Digitize-PID: Automatic Digitization of Piping and Instrumentation Diagrams
This addresses a bottleneck in dynamic inventory management and smart P&ID creation for manufacturing and mechanical industries, offering an automated solution to reduce time, labor, and errors, though it is domain-specific and incremental relative to prior work.
The paper tackles the problem of automatically digitizing scanned Piping and Instrumentation Diagrams (P&IDs), which are critical for industries like oil and gas but currently require manual, error-prone processing. It presents Digitize-PID, an end-to-end pipeline that outperforms existing state-of-the-art methods on a synthetic dataset of 500 P&IDs and a real-world dataset of 12 sheets.

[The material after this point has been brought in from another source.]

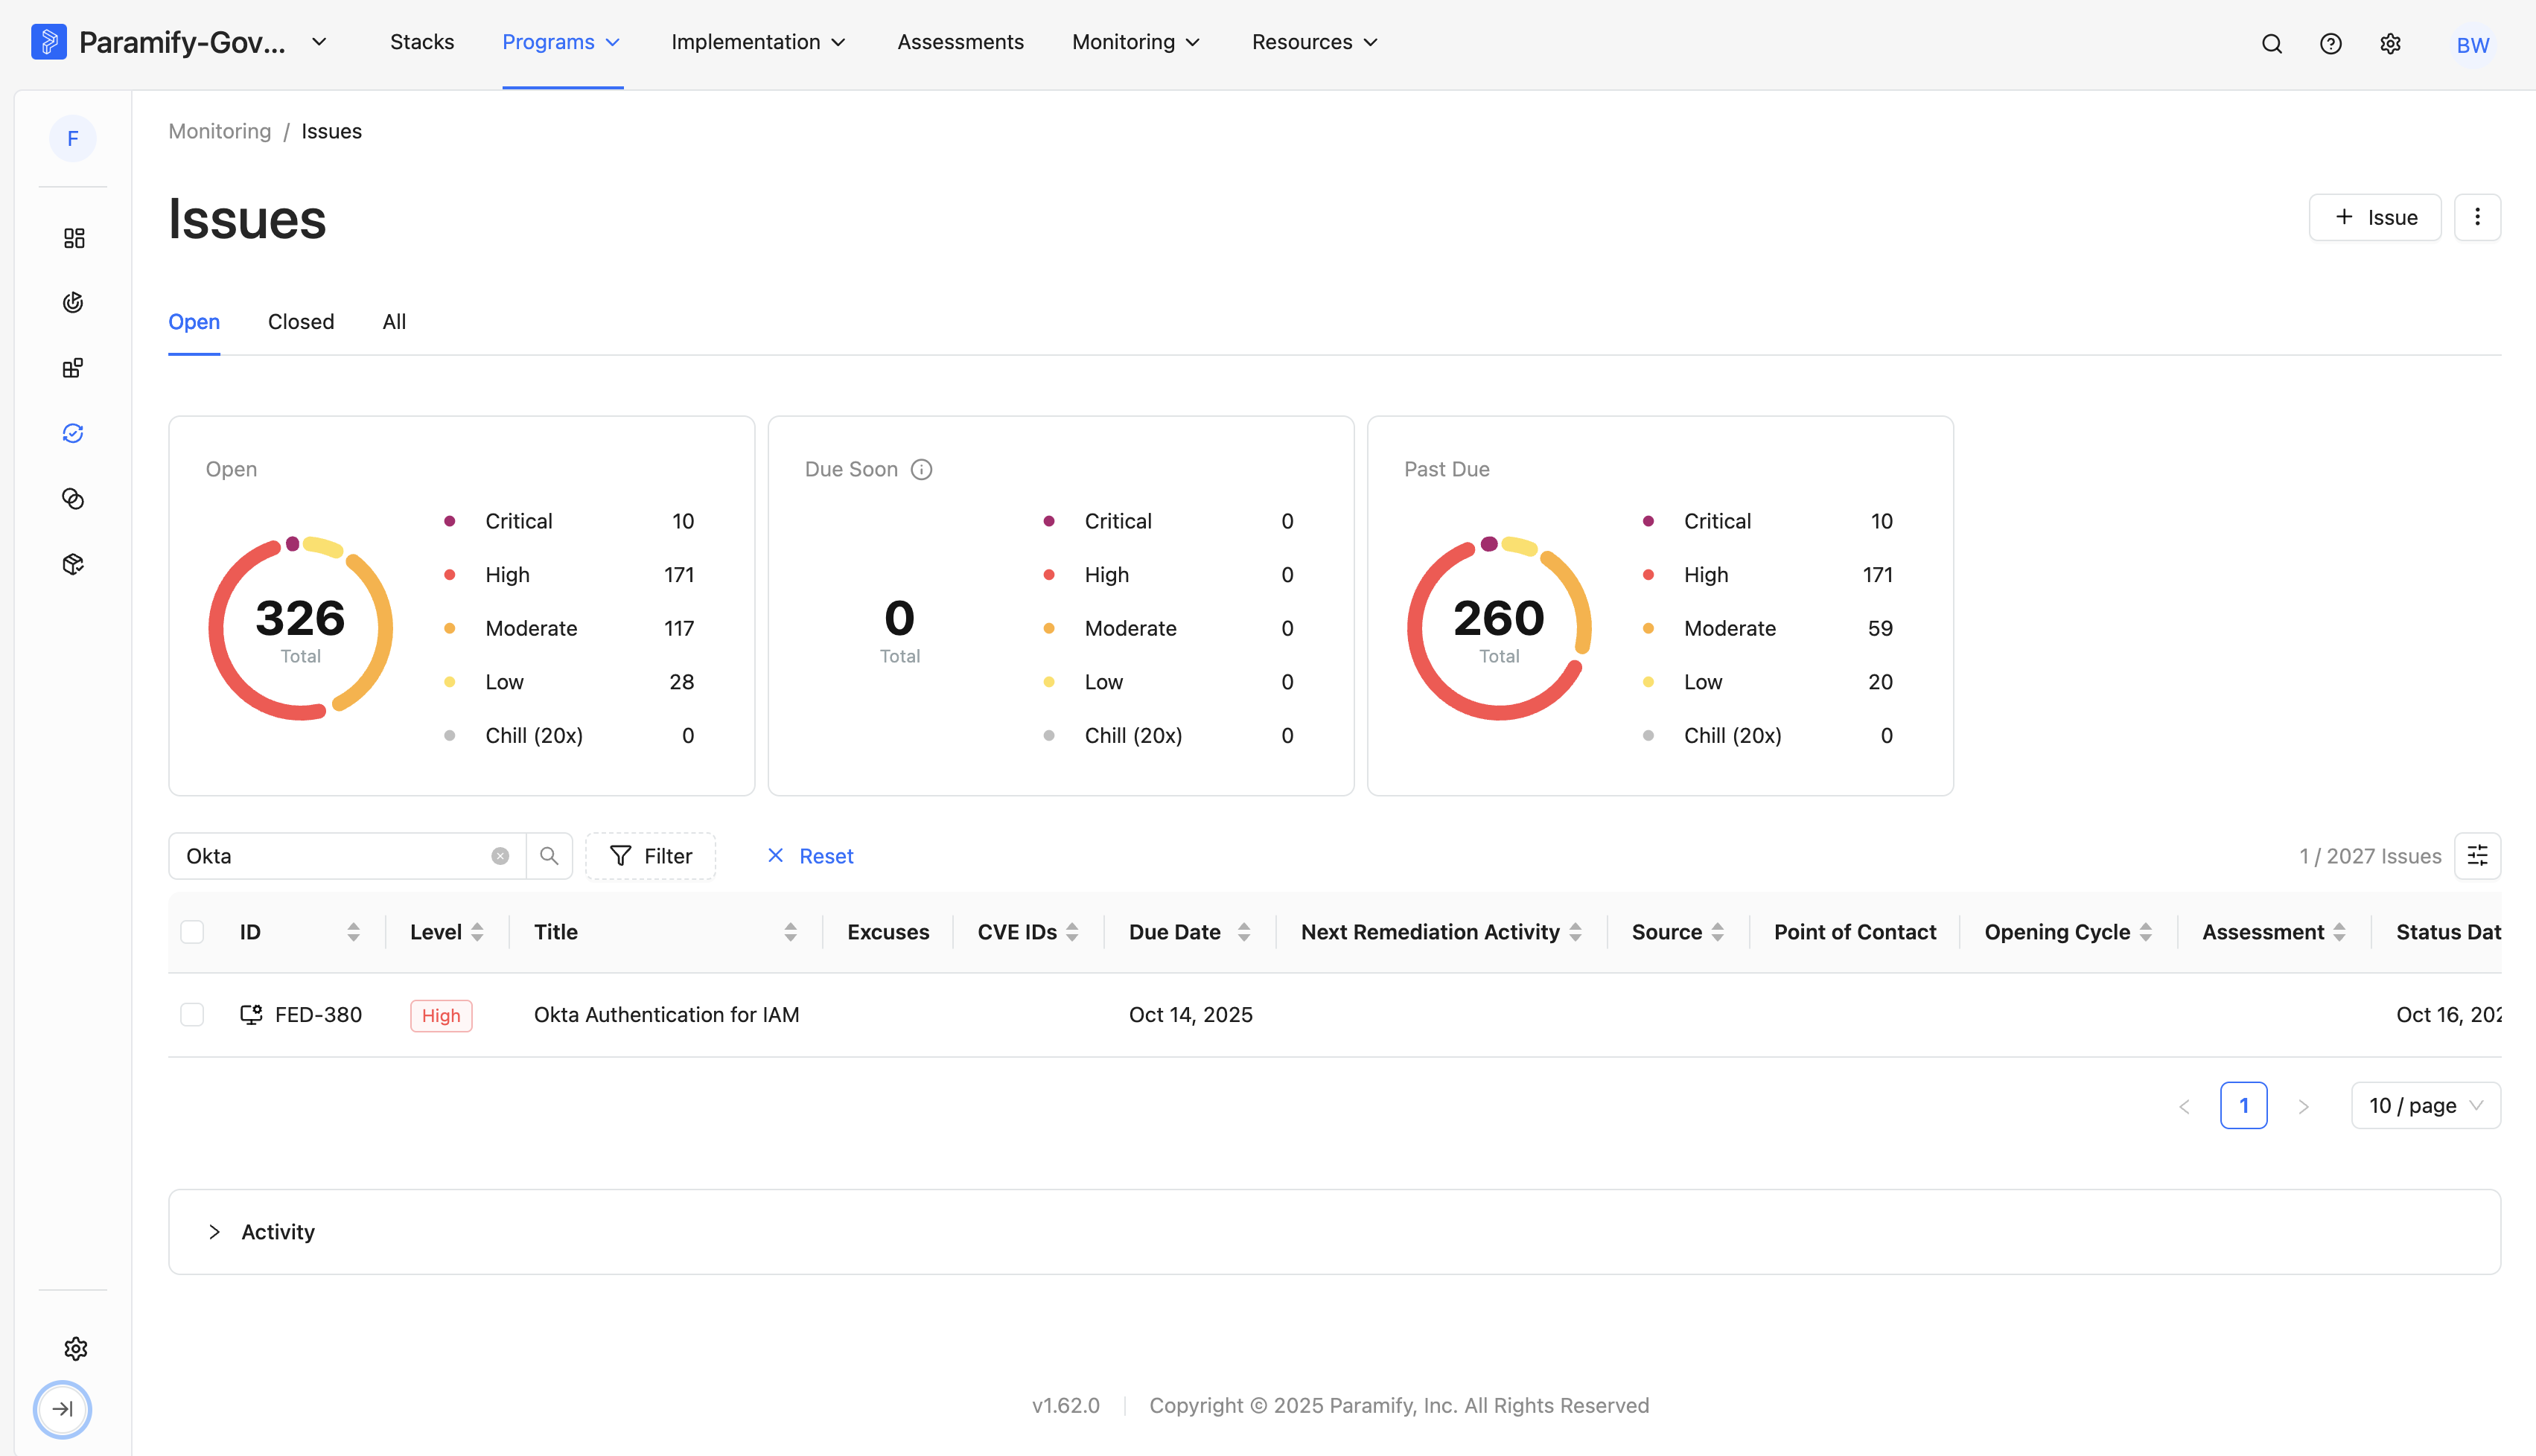Image resolution: width=2536 pixels, height=1456 pixels.
Task: Open the top-right search magnifier
Action: point(2271,43)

Digitization of scanned Piping and Instrumentation diagrams(P&ID), widely used in manufacturing or mechanical industries such as oil and gas over several decades, has become a critical bottleneck in dynamic inventory management and creation of smart P&IDs that are compatible with the latest CAD tools. Historically, P&ID sheets have been manually generated at the design stage, before being scanned and stored as PDFs. Current digitization initiatives involve manual processing and are consequently very time consuming, labour intensive and error-prone.Thanks to advances in image processing, machine and deep learning techniques there are emerging works on P&ID digitization. However, existing solutions face several challenges owing to the variation in the scale, size and noise in the P&IDs, sheer complexity and crowdedness within drawings, domain knowledge required to interpret the drawings. This motivates our current solution called Digitize-PID which comprises of an end-to-end pipeline for detection of core components from P&IDs like pipes, symbols and textual information, followed by their association with each other and eventually, the validation and correction of output data based on inherent domain knowledge. A novel and efficient kernel-based line detection and a two-step method for detection of complex symbols based on a fine-grained deep recognition technique is presented in the paper. In addition, we have created an annotated synthetic dataset, Dataset-P&ID, of 500 P&IDs by incorporating different types of noise and complex symbols which is made available for public use (currently there exists no public P&ID dataset). We evaluate our proposed method on this synthetic dataset and a real-world anonymized private dataset of 12 P&ID sheets. Results show that Digitize-PID outperforms the existing state-of-the-art for P&ID digitization.